Sandro Sangiorgi and Porthos
Teobaldo Cappellano and Vini Veri
Angiolino Maule and Vin Natur
Luca Gargano, Velier Triple A
Stefano Bellotti, Renaissance Italia
Francesco Paolo Valentini, winemaker
Maria Teresa Mascarello, winemaker
Corrado Dottori, winemaker
Luigi Anania, winemaker
Carlo Noro, biodynamic farmer
Franco Ziliani, journalist
Roberto Giuliani, LaVINIum
Marco Arturi, journalist
Andrea Scanzi, journalist and writer
Paolo Massobrio and Club di Papillon
Sergio Rossi, retailer
Remigio Bordini, agronomist
Michele Lorenzetti, enologist
Maurizio Castelli, enologist

Italian agriculture minister rebukes Brunello association and denies any involvement in “Guarantee Board”

In response to a press release issued Saturday by the Consorzio del Vino Brunello di Montalcino (Brunello producers association), the Italian Minister of Agriculture, Food, and Forestry Policies Luca Zaia issued the following press release Sunday:

    1. Information circulated by the press does not reflect the will of the minister nor does it represent current work by the offices of the Ministry of Agriculture, Food, and Forestry Policies.

    2. In particular, the Ministry categorically denies that it has been involved in or that there is any agreement on the project announced by the Consortium to newspapers.

    3. Through his own project, the minister is personally engaged in developing one of the most delicate case files in the Italian food industry, intended to restore Brunello’s international credibility and to allow one of our products of excellence to return to strategic markets like America.

    During the meetings of the FAO, the minister, through our Ministry of Foreign affairs, will be meeting with the American Agriculture Secretary Dan [sic] Schafer with the goal of avoiding the planned embargo.

[Editor’s note: the U.S. Agriculture Secretary is Ed Schafer; the FAO (United Nations Food and Agriculture Organization) summit opened today in Rome.]

Brunello producers association announces creation of a “Guarantee Board”

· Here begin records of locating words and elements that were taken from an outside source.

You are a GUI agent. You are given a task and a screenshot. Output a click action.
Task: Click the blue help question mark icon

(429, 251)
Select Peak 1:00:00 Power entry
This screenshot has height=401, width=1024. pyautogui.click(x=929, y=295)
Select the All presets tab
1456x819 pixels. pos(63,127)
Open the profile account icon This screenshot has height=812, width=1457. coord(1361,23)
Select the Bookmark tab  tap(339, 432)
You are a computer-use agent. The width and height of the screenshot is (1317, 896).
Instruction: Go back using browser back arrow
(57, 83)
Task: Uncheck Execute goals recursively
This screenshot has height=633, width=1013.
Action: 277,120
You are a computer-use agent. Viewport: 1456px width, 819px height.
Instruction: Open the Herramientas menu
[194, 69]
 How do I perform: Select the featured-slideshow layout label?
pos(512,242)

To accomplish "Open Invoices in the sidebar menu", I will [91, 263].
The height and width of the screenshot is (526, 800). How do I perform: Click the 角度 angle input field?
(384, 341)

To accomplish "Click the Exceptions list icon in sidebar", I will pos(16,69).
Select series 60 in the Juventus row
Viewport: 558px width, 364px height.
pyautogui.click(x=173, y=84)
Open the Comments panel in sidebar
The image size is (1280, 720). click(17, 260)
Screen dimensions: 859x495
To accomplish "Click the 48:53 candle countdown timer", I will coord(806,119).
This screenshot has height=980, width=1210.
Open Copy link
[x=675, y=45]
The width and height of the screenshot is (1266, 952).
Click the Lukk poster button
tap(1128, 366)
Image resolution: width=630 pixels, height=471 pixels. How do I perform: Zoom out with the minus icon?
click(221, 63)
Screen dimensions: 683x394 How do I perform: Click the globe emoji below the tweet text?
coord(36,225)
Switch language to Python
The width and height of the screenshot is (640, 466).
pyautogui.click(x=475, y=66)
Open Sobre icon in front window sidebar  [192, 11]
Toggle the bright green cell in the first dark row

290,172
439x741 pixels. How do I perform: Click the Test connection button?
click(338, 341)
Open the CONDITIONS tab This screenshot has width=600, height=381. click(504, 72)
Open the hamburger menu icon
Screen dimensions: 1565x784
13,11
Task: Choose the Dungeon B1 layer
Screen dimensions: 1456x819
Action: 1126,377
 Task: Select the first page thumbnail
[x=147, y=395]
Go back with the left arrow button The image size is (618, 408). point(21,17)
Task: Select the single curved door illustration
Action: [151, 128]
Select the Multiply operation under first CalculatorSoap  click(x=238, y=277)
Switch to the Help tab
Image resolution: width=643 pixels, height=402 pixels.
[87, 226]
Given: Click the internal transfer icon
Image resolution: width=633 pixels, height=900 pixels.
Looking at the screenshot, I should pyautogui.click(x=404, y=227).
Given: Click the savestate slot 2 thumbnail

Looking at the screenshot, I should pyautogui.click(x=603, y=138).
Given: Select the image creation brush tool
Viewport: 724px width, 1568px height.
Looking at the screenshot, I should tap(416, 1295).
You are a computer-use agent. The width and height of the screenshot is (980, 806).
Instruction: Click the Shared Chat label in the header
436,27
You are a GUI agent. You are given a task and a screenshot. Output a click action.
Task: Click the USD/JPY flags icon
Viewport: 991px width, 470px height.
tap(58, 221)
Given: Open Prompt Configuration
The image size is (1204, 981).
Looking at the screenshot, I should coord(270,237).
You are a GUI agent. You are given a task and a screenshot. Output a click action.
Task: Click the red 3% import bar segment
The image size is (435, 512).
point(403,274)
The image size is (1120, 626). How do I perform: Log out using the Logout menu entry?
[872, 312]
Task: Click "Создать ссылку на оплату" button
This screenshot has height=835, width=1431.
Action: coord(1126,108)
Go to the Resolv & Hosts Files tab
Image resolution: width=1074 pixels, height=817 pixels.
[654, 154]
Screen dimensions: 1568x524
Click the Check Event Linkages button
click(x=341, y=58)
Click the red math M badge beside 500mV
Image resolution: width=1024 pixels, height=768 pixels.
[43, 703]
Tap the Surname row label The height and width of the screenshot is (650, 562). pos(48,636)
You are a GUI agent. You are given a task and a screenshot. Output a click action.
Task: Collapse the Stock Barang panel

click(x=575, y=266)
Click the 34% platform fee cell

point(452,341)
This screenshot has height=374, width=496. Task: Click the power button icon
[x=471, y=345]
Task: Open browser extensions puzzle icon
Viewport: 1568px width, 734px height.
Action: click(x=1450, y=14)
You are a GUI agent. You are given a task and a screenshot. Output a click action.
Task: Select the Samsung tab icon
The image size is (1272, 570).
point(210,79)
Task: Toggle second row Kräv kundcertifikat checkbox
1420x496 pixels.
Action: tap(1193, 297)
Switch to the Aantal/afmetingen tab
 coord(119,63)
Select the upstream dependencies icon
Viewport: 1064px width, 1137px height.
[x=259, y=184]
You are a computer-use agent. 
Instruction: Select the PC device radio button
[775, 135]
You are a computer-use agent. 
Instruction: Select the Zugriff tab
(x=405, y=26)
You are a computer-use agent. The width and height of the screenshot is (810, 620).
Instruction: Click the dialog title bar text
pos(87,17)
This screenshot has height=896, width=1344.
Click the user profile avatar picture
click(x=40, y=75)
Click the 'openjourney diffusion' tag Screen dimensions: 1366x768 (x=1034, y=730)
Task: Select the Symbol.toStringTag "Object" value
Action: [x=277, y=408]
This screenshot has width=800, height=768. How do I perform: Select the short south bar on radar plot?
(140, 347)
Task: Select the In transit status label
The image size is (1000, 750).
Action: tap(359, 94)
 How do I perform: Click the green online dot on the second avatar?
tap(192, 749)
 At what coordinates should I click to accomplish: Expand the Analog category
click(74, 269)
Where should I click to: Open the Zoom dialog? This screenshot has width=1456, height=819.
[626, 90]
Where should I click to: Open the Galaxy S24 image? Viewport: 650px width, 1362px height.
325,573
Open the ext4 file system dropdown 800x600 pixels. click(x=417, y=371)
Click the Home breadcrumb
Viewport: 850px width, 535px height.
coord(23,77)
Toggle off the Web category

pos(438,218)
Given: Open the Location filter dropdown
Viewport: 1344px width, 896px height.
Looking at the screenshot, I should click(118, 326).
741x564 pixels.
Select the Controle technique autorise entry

Following the Consorzio del Vino Brunello di Montalcino (Brunello producers association) plenary session Friday, May 30, the group of 256 affiliated Brunello producers has announced the creation of a “Board di Garanzia” or Guarantee Board that will submit future vintages of Brunello di Montalcino to rigorous testing and certification. In a press release issued on the Consorzio’s website the day after the meeting, the group hailed the formation of the body as “epic turning point” and “milestone” in the history of Italian viticulture since no such oversight commission exists in the panorama of Italian viticulture.

The proposed “board” is the result of meetings between the Consorzio and undersecretary of the Italian Ministry of Agriculture Antonio Bonfiglio. To be composed of three persons (as of yet undetermined), the board will be responsible for monitoring and “guaranteeing” the following:

  • the purity of Sangiovese in Brunello
  • conformity of viticultural practices, from the vineyard to production
  • traditional aging in wood [cask]
  • characteristic qualities and origin of the wine in territorial terms
  • [Editor's note: the above translation faithfully reflects the wording of the original.]

    Guidelines for the appointment of board members were not specified but the board will include “internationally renowned technical specialists,” according the statement.

    The statement did not directly address the upcoming visit of a delegation from the U.S. Alcohol and Tobacco Tax and Trade bureau or the bureau’s June 23 deadline for a response to its request for information regarding the Brunello controversy. However, the authors of the statement observed that the formation of the board “heads in the direction of a response to the Alcohol and Tobacco Tax and Trade bureau’s request” for information.